Lot 22
  • 22

FILIPPO PALIZZI | Noah's Ark

Estimate
300,000 - 500,000 GBP
bidding is closed

Description

  • Noah's Ark
  • signed and dated Filip. Palazzi 67' lower left
  • oil on canvas
  • 104.5 by 150.5cm., 41 by 59½in.

Provenance

Commissioned from the artist by a French private collector in 1867
Private collection, Italy (circa 1900)
Sale: Christie's, London, 21 November 2011, lot 54
Purchased at the above sale by the present owner

Exhibited

Vasto, Palazzo d'Avalos, I fratelli Palizzi, 1989, no. 31

Literature

Luigi Salerno, Da Palizzi a Mancini-diciotto dipinti di una raccolta privata, Rome, 1959, p. 16, illustrated
Enrico Piceni (ed.), Catalogo Bolaffi della pittura italiana dell'800, no. 3, Turin, 1970, p. 353, illustrated

Condition

The canvas has been lined and is securely attached to a keyed wooden stretcher. Inspection under ultra-violet light reveals strokes of retouching along the four framing edges. Scattered spots and strokes of cosmetic retouching are visible in the sky, possibly addressing thinness in the paint resulting from previous cleaning. There is a circa 15 by 5cm area of retouching in the lower right quadrant below the white horse, possibly addressing an old tear. Some other minor, finely applied lines and spots of retouching are visible throughout. Overall, this work presents very well and is in good condition. This work is ready to hang. Presented in a decorative gilt frame with a nameplate.
"In response to your inquiry, we are pleased to provide you with a general report of the condition of the property described above. Since we are not professional conservators or restorers, we urge you to consult with a restorer or conservator of your choice who will be better able to provide a detailed, professional report. Prospective buyers should inspect each lot to satisfy themselves as to condition and must understand that any statement made by Sotheby's is merely a subjective, qualified opinion. Prospective buyers should also refer to any Important Notices regarding this sale, which are printed in the Sale Catalogue.
NOTWITHSTANDING THIS REPORT OR ANY DISCUSSIONS CONCERNING A LOT, ALL LOTS ARE OFFERED AND SOLD AS IS" IN ACCORDANCE WITH THE CONDITIONS OF BUSINESS PRINTED IN THE SALE CATALOGUE."

Catalogue Note

Then the waters began to settle down,
And the ark touched bottom on the tallest peak
Of old Mount Ararat.
The dove brought Noah the olive leaf,
And Noah when he saw that the grass was green,
Opened up the ark, and they all climbed down,
The folks, and the animals, two by two,
Down from the mount to the valley.
And Noah wept and fell on his face
And hugged and kissed the dry ground.

And then—
God hung out his rainbow cross the sky,
And he said to Noah: That's my sign!
No more will I judge the world by flood—
Next time I'll rain down fire. From James Weldon Johnson's poem, Noah Built the Ark, 1927

This veritable panoply of the animal world, and a tour de force of animalier painting, reprises the 1864 version shown at the 1867 Exposition Universelle in Paris and bought there by King Victor Emmanuel II (now in the Museo Capodimonte, Naples). The scale of the work befits the subject's quite literally biblical proportions, yet every animal and its distinct character and gait is observed with painstaking and empathetic attention to detail.    

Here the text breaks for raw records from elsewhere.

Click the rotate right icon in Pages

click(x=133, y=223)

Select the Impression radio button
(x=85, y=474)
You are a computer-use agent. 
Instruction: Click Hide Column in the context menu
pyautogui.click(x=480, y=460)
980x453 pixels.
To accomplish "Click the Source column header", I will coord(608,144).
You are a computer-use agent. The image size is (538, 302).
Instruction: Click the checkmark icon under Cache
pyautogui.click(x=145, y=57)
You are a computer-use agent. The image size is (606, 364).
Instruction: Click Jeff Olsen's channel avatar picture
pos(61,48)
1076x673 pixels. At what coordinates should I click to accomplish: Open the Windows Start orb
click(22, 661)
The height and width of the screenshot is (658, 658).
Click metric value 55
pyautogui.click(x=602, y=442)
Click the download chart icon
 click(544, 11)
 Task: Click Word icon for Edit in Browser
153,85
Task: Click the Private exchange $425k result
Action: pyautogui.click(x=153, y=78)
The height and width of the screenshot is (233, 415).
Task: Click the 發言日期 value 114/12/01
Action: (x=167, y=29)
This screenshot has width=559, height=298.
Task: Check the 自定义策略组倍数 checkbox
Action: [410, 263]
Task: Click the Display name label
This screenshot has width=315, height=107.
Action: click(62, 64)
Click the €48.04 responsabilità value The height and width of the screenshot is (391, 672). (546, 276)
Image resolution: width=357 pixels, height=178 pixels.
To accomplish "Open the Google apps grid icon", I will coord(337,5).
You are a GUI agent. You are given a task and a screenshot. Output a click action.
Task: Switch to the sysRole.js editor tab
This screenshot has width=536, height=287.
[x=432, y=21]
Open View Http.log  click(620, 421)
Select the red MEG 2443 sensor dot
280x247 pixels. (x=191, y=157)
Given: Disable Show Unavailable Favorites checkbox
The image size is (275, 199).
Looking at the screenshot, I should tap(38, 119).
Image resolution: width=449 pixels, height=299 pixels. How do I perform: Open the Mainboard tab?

Palizzi is considered the leading Neapolitan animal painter of the Italian Ottocento. Known as a painter of horses and sheep, the subject of the Deluge provided him with the opportunity to show off his precocious skills at capturing fauna of all kinds. In conceiving this grand composition, from the spatial recession to the luminosity of the palette, he was no doubt inspired and influenced by the work of the Northern Renaissance masters, and of Jan Breughel the Elder in particular (fig. 1), which he saw during his travels to the Netherlands in the 1850s.